With Annika busy mopping, Skye and her mom helped Kimberly crawl between the bed sheets and tucked her in. “It’s your generation. You don’t appreciate tradition. If there isn’t an app for it, it doesn’t exist.”
Skye had heard that argument before, but she knew better. If her mom’s old-world magic actually worked, then her dad would be pain free and back at work. If the old magic worked, then maybe Skye’s marriage would have too, along with everything else that went wrong during those fleeting months. Her arms, working of their own accord, wrapped around her belly. “Mom, I’m telling you, there’s no one.”
/> Her mom grabbed a water bottle from the trolley and set it on Kimberly’s nightstand. Then she squared up to Skye and took her hands. “Then there’s no harm in trying a little magic. Let me help you find someone to love.”
Annika mopped around their shoes. “Yessica helped me last year when Nicco wouldn’t commit. She gave me this magic coin that I stuffed in my bra and—bam—he proposed.”
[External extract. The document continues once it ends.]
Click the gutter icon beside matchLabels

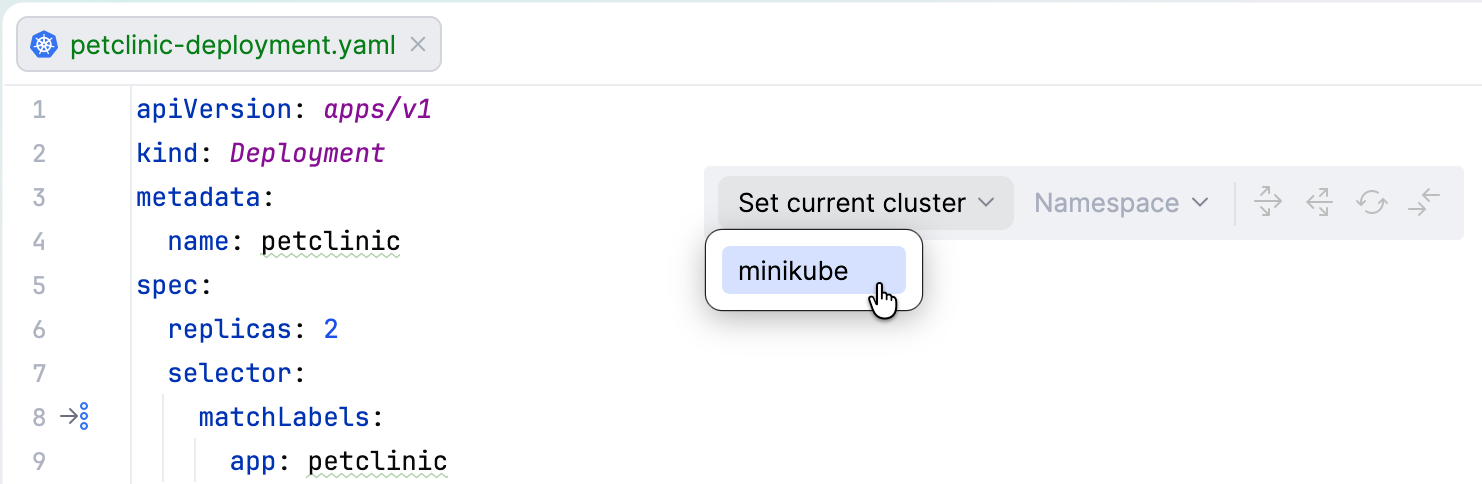pyautogui.click(x=76, y=416)
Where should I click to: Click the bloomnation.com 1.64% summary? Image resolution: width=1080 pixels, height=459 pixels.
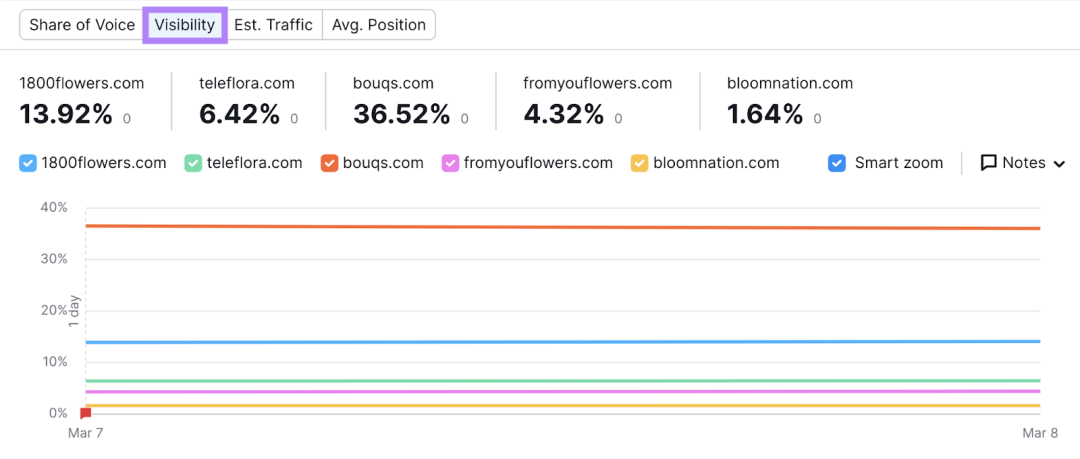click(790, 101)
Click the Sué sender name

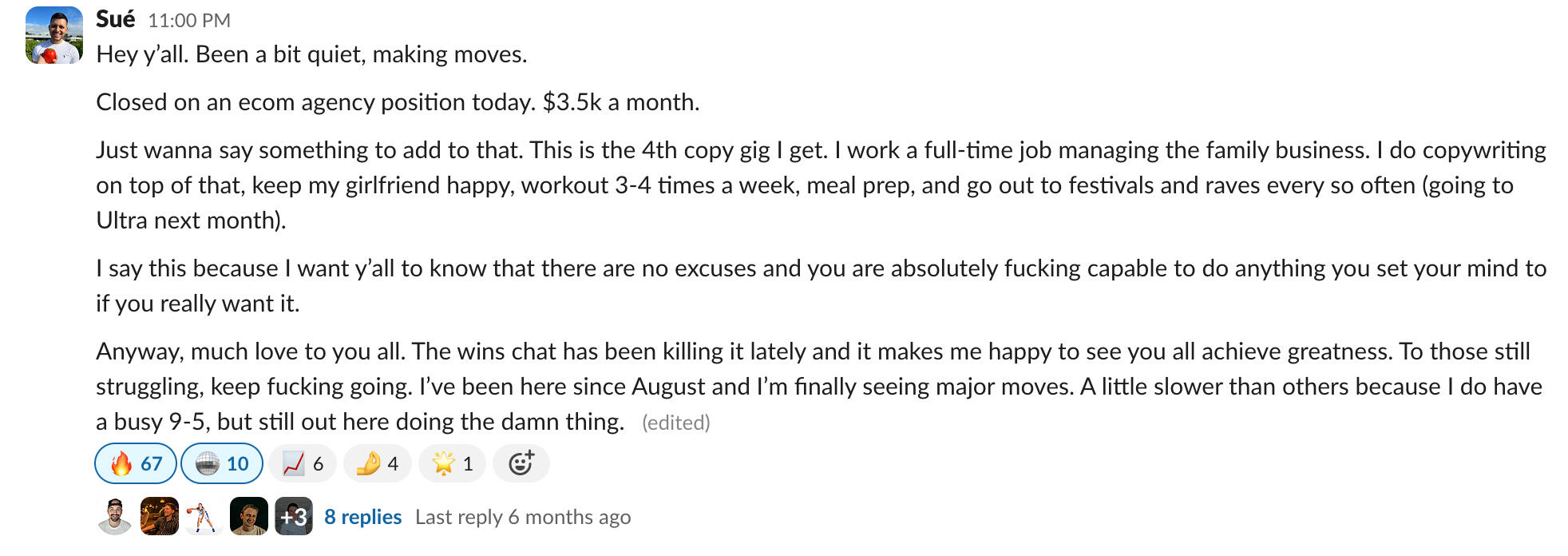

Never before confronted with an actual, living person for whom her mom’s magic had worked, Skye’s resolve started to crack. She took a long, hard look at Kimberly, slack-jawed and drooling and going to bed alone—the perfect embodiment of Skye’s wild, rebellious, drama-addicted, terminally single past. Not a very pretty picture. Not at all.
She was done being a bridesmaid. Her career’s future was all mapped out and she owned her own house, so there was just one thing missing. “Okay, Mom. I give up. Let’s do this your way.”
Even if it didn’t work—which it wouldn’t, she was certain—then at least her mom would stop needling her about trying such ridiculous, old-fashioned methods. Then she could get back to her equally ineffective, often ridiculous modern-day methods of online dating and ill-advised blind dates arranged by eighty-year-old Bingo players. The thought nearly made her wince.
Annika gave a quiet golf clap at Skye’s agreement, while Skye’s mom straightened up. The impish gleam in her eyes reminded Skye of her fondest memories of Mama Lita—her dad’s mother, Edalia—when the two of them were sneaking cookies in the kitchen for breakfast one morning while her mother was in the bedroom ironing.
Without warning, her mom reached out and plucked a hair from Skye’s head.
“Ow!”
Impervious to Skye’s shock, her mom dropped the hair into a mug lifted from the coffee caddy near the television. “This is going to be great, mija. You’ll see.”
Skye rubbed the tender spot on her scalp and gathered around the coffee maker along with Annika to watch. With Kimberly’s snores as their soundtrack, Skye’s mom brewed a cup of coffee right into the same mug that contained Skye’s hair. Then, from the housekeeping trolley’s mini bar replenishment kit, she pulled a bottle of bourbon and poured it in while chanting under her breath in Spanish, the words said too low and quick for Skye to understand. Then she pinched silver glitter from the bathroom counter and sprinkled it over the magic brew.